Dean Lawrence Velvel, of the Massachusetts School of Law, said
that with some law schools' tuition nearing $40,000 per year,
minorities have a long way to go before their representation among
the legal profession equals their proportionate share of the
population as a whole. Some 90 of the 194 ABA-approved schools
charge annual tuition of $25,000 or more, he said.
"The costs of all law schools are high, whether they're state law
schools or private law schools," Velvel said.
By costs, he is not referring to tuition, but the schools' own
cost per student, which he said averaged about $27,000 two years
"They're high because the ABA imposes on the schools various
requirements that are high-cost requirements," Velvel said.
A longtime critic of the ABA, Velvel acknowledged that other
issues impact the number of minorities in law schools.
However, he said the law-school accrediting association imposes
requirements regarding facilities, law libraries, faculty ratios and
other factors that add to law school costs.
"Private schools try to make as much of the costs back as they
can by high tuitions," he said.
Most states will only allow students from ABA-approved law
schools to sit for their bar exams, he added.
According to the U.S. Census Bureau, about 7.7 percent of
Oklahoma's population is African-American, about 8.1 percent Native
American and about 6.6 percent Hispanic.
Dean Lawrence Hellman of the Oklahoma City University School of
Law said that the number of minority students has not been growing
at most American law schools.
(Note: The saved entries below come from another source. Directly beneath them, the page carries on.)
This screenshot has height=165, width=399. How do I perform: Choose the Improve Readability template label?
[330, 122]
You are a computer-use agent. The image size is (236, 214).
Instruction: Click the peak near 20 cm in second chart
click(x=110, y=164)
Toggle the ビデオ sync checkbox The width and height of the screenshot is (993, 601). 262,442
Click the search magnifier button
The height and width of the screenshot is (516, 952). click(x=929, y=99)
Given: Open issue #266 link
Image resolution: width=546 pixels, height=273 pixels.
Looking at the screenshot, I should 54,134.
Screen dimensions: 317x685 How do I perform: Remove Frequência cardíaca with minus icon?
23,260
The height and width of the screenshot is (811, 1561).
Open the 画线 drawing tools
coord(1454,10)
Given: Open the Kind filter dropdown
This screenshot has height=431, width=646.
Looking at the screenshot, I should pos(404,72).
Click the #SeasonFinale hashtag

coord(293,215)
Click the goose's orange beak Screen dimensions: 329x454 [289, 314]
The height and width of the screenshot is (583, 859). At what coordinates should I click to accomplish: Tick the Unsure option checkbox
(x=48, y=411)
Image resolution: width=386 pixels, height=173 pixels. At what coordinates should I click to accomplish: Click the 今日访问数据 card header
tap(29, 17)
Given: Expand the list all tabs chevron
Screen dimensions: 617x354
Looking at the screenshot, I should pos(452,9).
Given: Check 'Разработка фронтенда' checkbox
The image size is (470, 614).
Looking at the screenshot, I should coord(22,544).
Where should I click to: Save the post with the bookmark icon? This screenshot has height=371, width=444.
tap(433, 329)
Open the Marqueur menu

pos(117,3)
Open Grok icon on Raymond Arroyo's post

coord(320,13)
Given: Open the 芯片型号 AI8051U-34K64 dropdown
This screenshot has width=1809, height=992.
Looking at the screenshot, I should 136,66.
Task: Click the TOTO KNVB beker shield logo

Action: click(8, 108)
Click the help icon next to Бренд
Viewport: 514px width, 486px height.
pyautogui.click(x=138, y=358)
For one thing, he said, there are an
increasing number of law schools to which students can apply, giving
them more choice in where to go to school.
"Then, it may be a function of the cost of their options," he
said. "Public schools are less expensive than private schools. There
may be schools that have more scholarship resources to offer than
other schools, which affect the decision of students."
OCU's tuition is $870 per credit hour, which comes to $26,100 for
a full year of 30 hours. However, the school's Web site lists annual
tuition at $27,200.
For 2006-2007, out of 1,351 applicants to OCU, 4.1 percent were
Native American, 6.1 percent African-American, 6.1 percent Asian and
9 percent Hispanic. Like Oklahoma's other law schools, OCU also has
other minorities among its applicant pool and student body.
Of 639 admitted to OCU's law school, 4.2 percent were Native
American, 4.9 percent Asian, 2.3 percent African-American and 6.6
percent Hispanic. OCU reported 202 students actually matriculating,
of which 6.9 percent are Native American, 3 percent Asian, 1.5
percent African-American and 5.5 percent Hispanic.
OCU had a total minority enrollment of 17.8 percent last year and
17.7 percent this year. Thus far, Hellman, said about 17.8 percent
of students admitted for next year are minorities.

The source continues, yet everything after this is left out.